● SELECTED EXTRACT

As a business owner, you need to take care of expenses of various kinds. And, while dealing with different business expenses, you’ve probably heard about the term “arrears in payroll” from your accountant — but you weren’t sure what it meant.
Well, if you compensate your employees for the hours worked after the due date for that compensation has passed, that’s arrears in payroll.
To help you better understand arrears in payroll, we created a short guide to explain not only this term but also some other expressions such as “paying in advance” and “paying in current” — so stay tuned.
In this blog post, we’ll also cover the following topics:
- What does arrears mean in payroll,
- The difference between payroll in arrears and current and advance payments,
- An example of paying in arrears,
- The advantages and disadvantages of paying employees in arrears, and
- Frequently asked questions about arrears and arrears in payroll.
So, let’s start.
Table of Contents
What does arrears mean in payroll?
If you’re running payroll for last week instead of the current week, that’s considered payroll in arrears.

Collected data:
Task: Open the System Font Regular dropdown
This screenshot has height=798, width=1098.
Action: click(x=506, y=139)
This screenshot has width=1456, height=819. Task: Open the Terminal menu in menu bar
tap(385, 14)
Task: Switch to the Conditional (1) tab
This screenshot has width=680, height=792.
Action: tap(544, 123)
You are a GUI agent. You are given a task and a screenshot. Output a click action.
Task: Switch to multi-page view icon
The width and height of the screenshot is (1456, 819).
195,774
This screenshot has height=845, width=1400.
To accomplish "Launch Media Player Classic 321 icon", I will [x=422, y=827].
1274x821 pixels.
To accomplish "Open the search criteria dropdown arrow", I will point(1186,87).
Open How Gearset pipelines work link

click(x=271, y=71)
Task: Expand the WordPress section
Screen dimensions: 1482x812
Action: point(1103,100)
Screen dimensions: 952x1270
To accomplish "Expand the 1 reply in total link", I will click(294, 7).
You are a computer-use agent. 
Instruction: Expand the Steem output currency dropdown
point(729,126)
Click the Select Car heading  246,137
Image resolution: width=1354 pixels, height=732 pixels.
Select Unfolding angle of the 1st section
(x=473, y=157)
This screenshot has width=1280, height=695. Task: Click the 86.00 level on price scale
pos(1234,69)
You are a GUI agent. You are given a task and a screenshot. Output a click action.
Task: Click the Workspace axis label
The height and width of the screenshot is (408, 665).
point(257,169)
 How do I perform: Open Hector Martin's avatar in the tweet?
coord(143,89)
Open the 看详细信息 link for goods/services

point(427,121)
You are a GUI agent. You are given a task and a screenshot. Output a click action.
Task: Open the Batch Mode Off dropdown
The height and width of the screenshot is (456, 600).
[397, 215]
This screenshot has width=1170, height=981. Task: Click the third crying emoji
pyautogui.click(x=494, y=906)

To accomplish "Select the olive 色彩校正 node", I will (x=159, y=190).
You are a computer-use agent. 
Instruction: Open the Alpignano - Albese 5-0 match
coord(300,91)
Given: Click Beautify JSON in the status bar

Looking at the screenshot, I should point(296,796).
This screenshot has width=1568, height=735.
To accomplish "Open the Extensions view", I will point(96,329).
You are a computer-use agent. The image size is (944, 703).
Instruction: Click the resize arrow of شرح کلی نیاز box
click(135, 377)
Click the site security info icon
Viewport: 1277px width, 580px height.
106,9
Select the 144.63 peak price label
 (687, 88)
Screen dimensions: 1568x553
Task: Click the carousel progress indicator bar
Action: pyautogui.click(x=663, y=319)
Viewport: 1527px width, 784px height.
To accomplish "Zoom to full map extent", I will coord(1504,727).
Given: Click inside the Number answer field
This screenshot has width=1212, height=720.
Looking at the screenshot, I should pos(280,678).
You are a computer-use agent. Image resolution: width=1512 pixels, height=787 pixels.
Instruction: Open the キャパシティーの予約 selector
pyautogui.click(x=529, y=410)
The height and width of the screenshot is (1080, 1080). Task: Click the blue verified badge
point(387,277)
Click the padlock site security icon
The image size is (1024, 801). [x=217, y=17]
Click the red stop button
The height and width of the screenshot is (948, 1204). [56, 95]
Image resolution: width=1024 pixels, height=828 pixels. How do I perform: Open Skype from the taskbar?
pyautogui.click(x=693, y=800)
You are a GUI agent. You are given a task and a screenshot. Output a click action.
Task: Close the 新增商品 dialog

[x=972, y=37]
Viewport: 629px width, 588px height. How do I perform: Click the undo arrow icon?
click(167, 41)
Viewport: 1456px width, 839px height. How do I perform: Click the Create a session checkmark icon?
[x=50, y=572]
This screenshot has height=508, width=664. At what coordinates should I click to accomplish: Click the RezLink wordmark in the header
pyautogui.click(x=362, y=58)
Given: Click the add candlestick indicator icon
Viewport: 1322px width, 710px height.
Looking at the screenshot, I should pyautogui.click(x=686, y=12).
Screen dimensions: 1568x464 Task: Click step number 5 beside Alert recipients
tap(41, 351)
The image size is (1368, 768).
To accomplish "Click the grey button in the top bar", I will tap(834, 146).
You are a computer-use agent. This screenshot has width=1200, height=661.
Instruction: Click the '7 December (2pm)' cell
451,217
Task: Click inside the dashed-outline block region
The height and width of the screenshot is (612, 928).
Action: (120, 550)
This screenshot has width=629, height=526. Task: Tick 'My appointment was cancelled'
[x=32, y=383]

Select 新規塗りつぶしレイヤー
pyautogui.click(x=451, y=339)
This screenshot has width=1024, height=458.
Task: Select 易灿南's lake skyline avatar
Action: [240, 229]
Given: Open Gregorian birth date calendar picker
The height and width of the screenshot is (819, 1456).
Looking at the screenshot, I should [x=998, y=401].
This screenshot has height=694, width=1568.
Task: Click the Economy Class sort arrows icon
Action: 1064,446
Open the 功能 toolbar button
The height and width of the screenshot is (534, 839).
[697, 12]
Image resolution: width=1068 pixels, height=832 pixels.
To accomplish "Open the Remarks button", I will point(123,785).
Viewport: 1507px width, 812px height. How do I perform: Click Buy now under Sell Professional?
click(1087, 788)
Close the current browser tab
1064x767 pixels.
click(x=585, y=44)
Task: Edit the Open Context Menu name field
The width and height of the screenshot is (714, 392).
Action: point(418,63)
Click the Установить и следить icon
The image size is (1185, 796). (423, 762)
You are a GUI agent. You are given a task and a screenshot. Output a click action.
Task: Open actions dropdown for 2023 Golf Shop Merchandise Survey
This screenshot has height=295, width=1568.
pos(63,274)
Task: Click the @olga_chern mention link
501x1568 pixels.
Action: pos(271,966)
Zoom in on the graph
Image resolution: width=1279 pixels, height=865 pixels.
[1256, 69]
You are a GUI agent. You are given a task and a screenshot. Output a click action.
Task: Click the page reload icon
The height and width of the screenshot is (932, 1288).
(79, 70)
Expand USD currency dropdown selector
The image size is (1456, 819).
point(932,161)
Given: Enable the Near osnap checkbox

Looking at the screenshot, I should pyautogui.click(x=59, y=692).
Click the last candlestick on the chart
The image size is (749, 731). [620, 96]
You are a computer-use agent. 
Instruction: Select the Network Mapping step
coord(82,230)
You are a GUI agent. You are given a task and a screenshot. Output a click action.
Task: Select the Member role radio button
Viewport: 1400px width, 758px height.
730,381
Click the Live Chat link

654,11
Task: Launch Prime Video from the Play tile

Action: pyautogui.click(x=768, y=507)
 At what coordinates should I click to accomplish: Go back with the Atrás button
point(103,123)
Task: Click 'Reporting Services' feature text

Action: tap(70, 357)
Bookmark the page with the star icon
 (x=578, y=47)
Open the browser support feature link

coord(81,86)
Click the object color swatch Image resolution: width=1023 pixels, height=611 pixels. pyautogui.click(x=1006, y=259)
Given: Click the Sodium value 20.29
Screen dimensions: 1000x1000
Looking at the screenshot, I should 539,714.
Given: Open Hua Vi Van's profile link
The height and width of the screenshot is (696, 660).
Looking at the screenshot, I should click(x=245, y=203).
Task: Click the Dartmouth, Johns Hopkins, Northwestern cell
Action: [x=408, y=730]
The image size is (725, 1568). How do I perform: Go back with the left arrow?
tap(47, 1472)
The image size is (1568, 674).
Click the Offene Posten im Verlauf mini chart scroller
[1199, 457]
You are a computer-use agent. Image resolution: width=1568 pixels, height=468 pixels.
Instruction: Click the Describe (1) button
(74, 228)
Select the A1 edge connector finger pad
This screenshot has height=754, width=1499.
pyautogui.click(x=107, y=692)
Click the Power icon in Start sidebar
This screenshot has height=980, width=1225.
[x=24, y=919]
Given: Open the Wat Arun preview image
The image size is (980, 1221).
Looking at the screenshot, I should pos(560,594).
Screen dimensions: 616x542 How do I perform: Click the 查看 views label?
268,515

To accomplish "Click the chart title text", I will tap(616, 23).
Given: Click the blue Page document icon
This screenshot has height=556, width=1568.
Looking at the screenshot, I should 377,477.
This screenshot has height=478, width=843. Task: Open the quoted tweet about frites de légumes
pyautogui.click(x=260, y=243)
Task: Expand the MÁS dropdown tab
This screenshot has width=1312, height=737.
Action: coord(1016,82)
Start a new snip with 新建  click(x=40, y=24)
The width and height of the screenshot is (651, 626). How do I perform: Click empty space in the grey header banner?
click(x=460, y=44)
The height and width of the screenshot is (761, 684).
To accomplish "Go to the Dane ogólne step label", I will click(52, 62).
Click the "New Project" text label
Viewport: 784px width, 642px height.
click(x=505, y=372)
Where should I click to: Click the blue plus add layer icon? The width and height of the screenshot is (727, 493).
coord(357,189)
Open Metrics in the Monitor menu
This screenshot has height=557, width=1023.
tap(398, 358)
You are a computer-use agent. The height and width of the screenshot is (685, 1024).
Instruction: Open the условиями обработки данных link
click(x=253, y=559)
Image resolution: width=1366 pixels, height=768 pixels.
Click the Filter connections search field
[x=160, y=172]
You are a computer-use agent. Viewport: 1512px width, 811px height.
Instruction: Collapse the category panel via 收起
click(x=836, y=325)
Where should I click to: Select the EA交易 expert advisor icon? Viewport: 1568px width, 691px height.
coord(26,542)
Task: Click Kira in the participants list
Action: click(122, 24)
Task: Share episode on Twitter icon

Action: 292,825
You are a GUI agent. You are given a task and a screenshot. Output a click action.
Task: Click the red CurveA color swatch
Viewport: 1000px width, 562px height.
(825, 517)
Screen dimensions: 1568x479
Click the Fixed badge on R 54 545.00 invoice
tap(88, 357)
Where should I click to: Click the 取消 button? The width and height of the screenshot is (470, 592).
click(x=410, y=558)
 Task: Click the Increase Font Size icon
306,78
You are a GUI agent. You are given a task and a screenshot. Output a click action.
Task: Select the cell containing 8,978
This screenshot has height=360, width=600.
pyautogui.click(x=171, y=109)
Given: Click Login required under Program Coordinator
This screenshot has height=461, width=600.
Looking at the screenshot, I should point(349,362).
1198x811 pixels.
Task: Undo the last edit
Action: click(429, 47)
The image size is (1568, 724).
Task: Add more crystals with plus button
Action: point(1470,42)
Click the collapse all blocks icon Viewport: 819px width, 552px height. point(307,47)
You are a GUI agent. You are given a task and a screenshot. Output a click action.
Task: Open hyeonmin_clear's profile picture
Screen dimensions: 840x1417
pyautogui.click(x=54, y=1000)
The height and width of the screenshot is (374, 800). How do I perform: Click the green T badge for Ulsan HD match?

● TASKS
**a)** Decide whether each statement agrees with the payroll arrears passage, answering yes or no and quoting the words that settle it: (i) Paying employees for hours worked once the due date for that pay has passed counts as arrears in payroll. (ii) Running payroll for the current week instead of last week is considered payroll in arrears. (iii) The passage promises to explain "paying in advance" and "paying in current" as well as arrears.
**b)** According to the payroll arrears passage, why was the short guide created?
The entries are separate material and have no connection to the payroll arrears passage.

● ANSWERS IN ORDER
**a)**
(i) Yes: "if you compensate your employees for the hours worked after the due date for that compensation has passed, that’s arrears in payroll."
(ii) No: "If you’re running payroll for last week instead of the current week, that’s considered payroll in arrears."
(iii) Yes: "explain not only this term but also some other expressions such as “paying in advance” and “paying in current”"

**b)** The guide was created to help business owners better understand arrears in payroll. It also explains related expressions such as "paying in advance" and "paying in current."